▶ [STORED RECORDS]
-*-*-

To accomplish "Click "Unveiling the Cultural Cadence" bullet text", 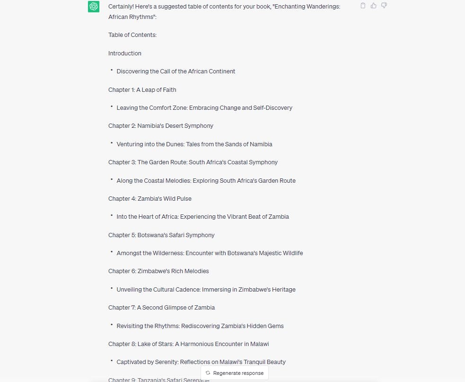I will tap(206, 290).
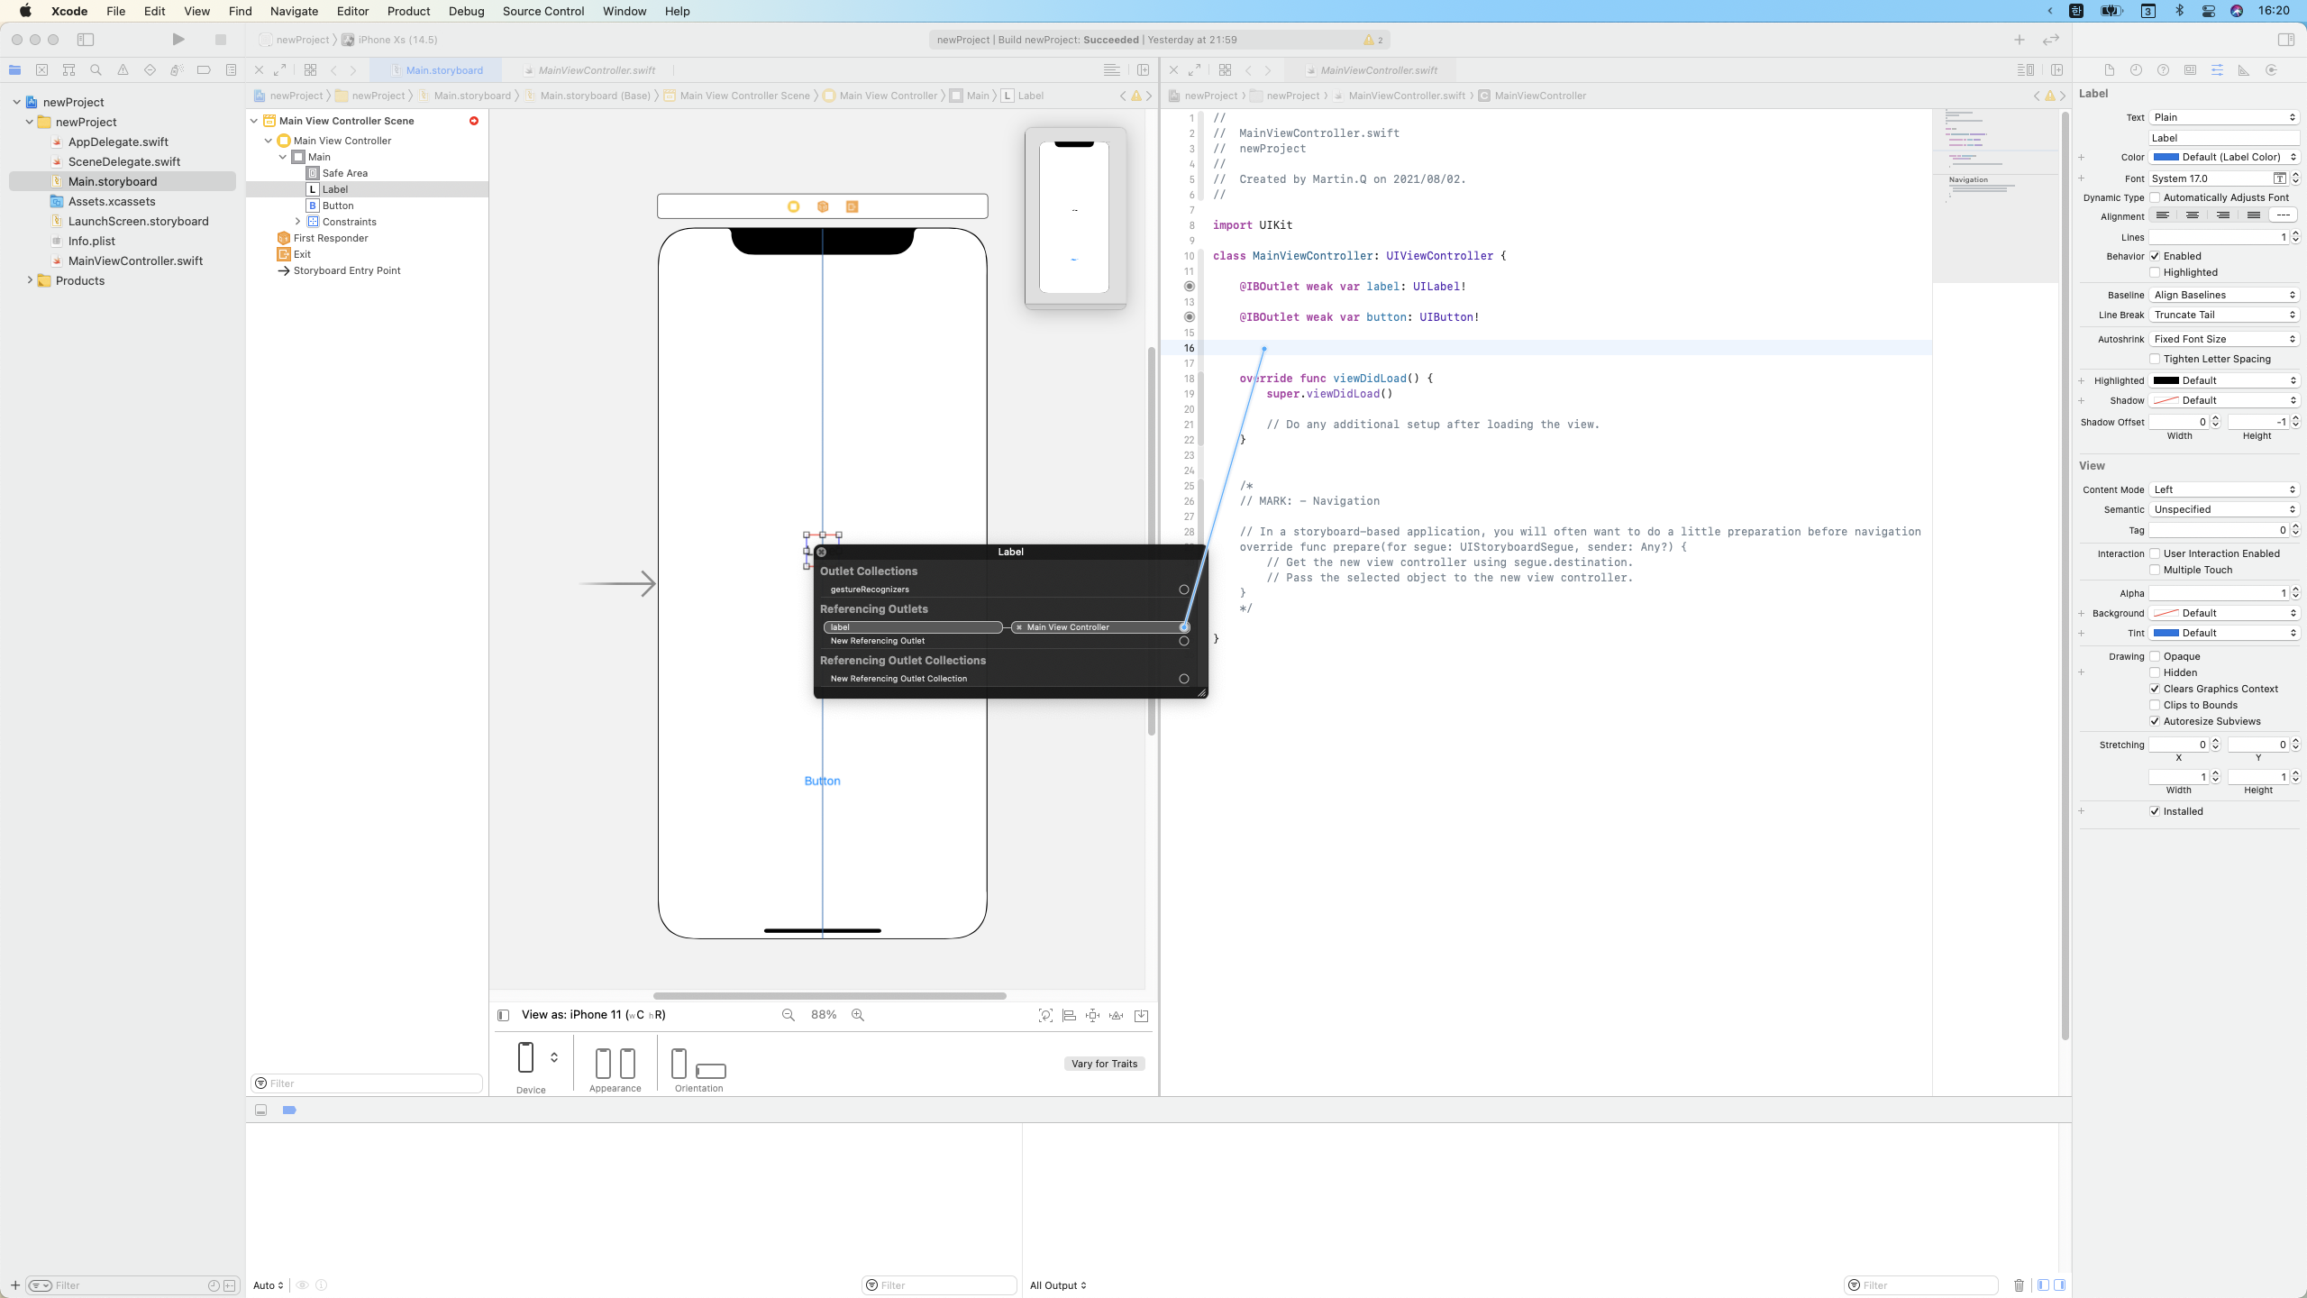This screenshot has height=1298, width=2307.
Task: Enable User Interaction Enabled checkbox
Action: [x=2155, y=553]
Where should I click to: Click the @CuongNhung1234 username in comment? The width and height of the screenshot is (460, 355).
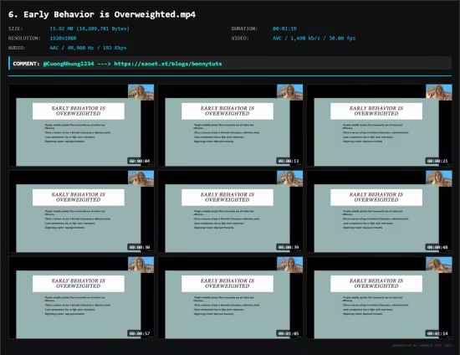tap(69, 64)
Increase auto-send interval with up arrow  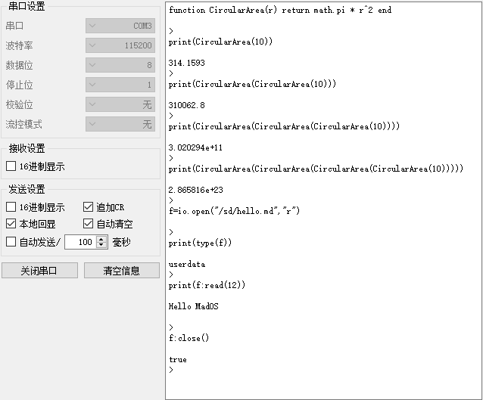[x=101, y=239]
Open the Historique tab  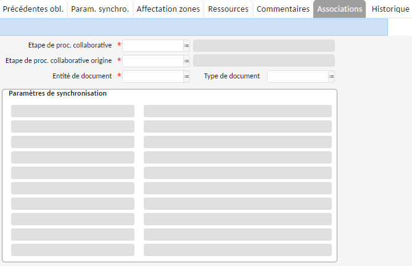(x=390, y=9)
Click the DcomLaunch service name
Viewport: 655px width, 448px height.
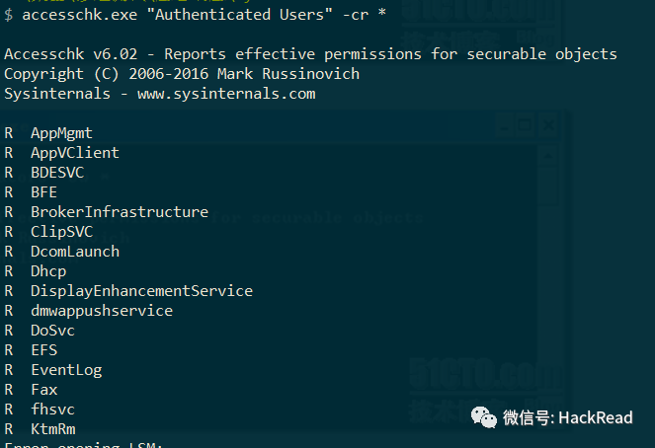tap(75, 252)
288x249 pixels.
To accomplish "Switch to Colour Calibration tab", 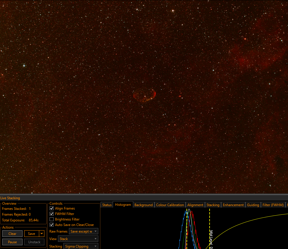I will [x=170, y=205].
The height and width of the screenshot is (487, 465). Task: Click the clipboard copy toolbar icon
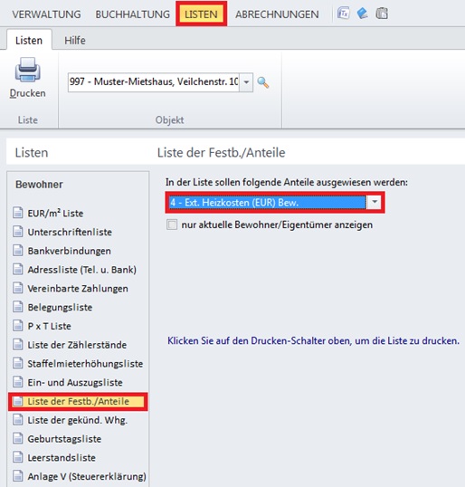tap(382, 14)

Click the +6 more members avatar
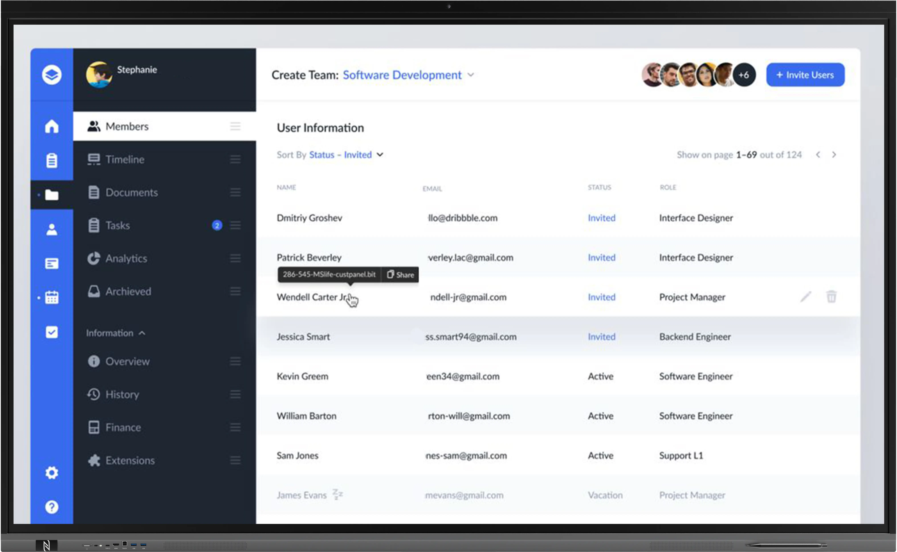pyautogui.click(x=743, y=75)
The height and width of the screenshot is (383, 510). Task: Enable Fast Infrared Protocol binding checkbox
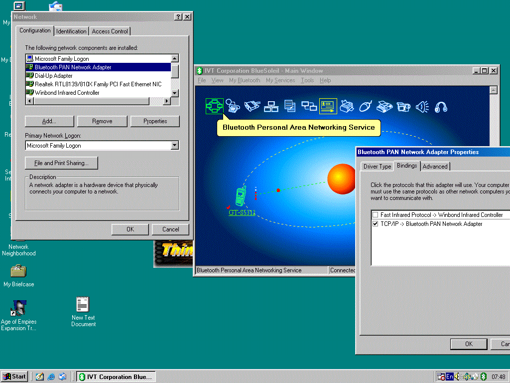(x=376, y=215)
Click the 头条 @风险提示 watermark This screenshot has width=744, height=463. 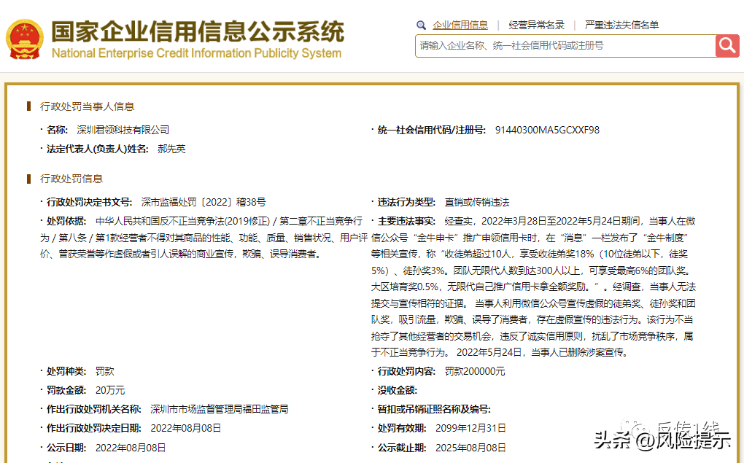coord(662,440)
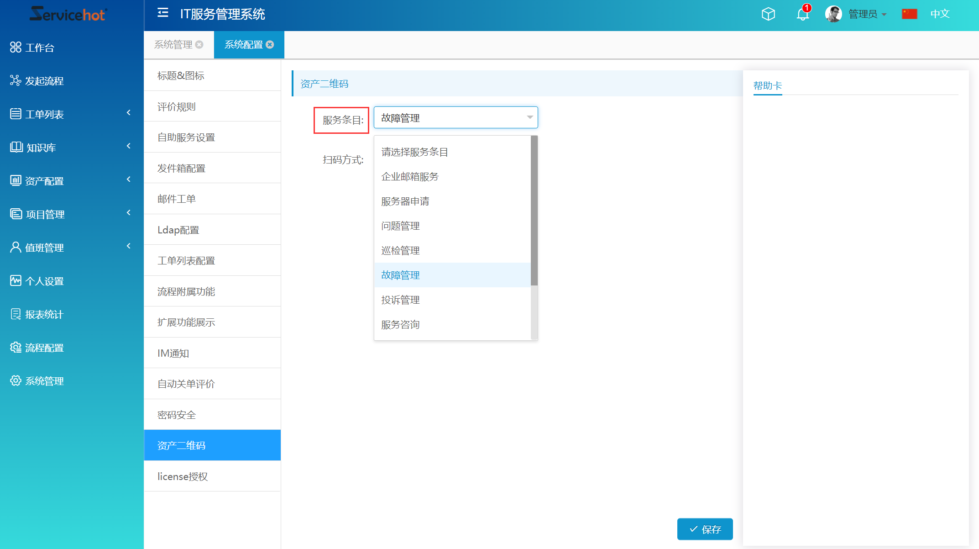The image size is (979, 549).
Task: Open the notification bell
Action: point(802,14)
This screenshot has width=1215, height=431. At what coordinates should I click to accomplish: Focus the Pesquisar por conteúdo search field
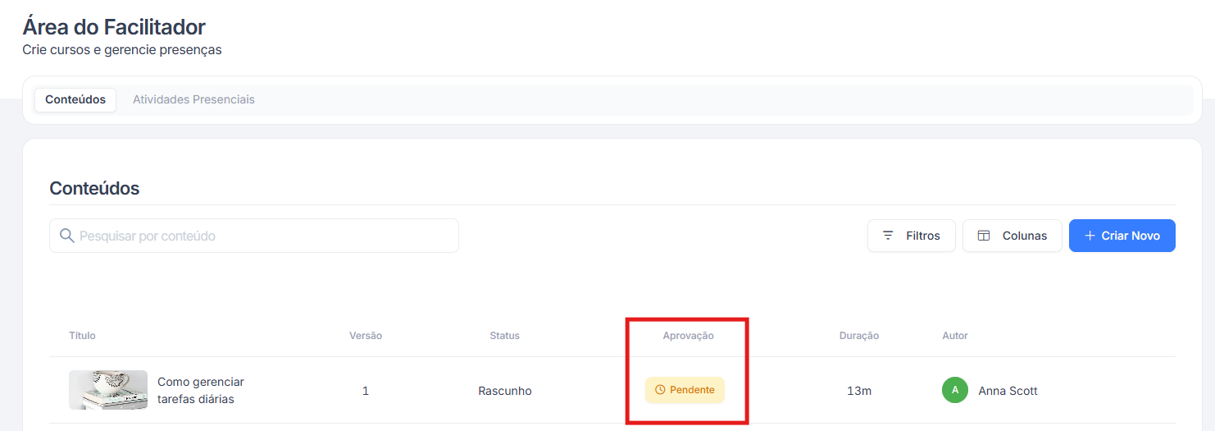click(262, 236)
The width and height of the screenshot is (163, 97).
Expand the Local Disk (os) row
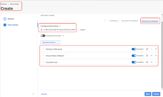tap(44, 62)
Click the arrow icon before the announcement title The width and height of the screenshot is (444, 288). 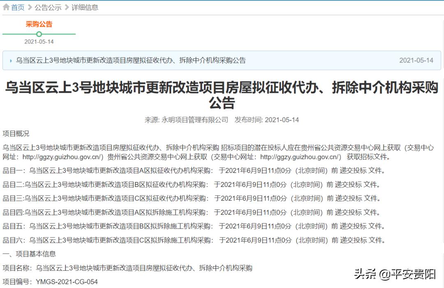pyautogui.click(x=10, y=60)
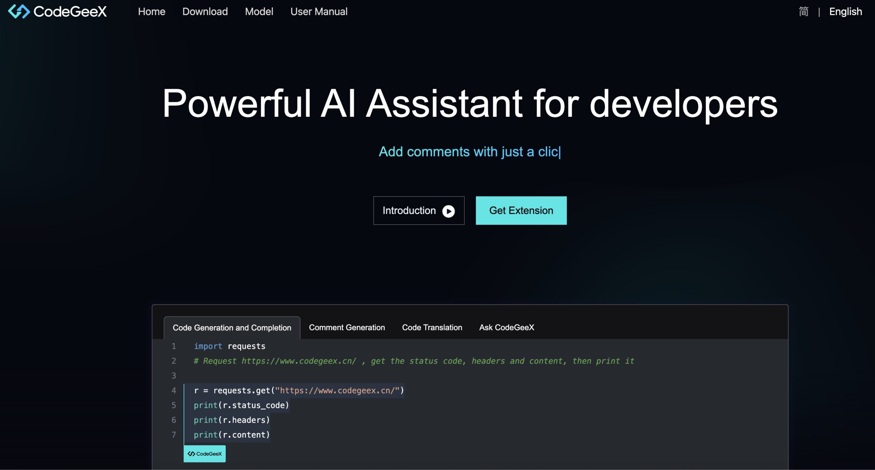Click the green request comment line
This screenshot has width=875, height=470.
414,361
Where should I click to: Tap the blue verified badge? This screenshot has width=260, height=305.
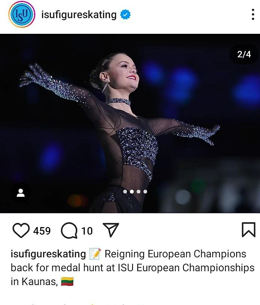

-*-*-

▶ [TASK] Please return every line of the entries above that contains the word "checkbox".

▶ [ANSWER TO THE TASK]
Task: Enable User Interaction Enabled checkbox
The height and width of the screenshot is (383, 510). Task: Enable Fast Infrared Protocol binding checkbox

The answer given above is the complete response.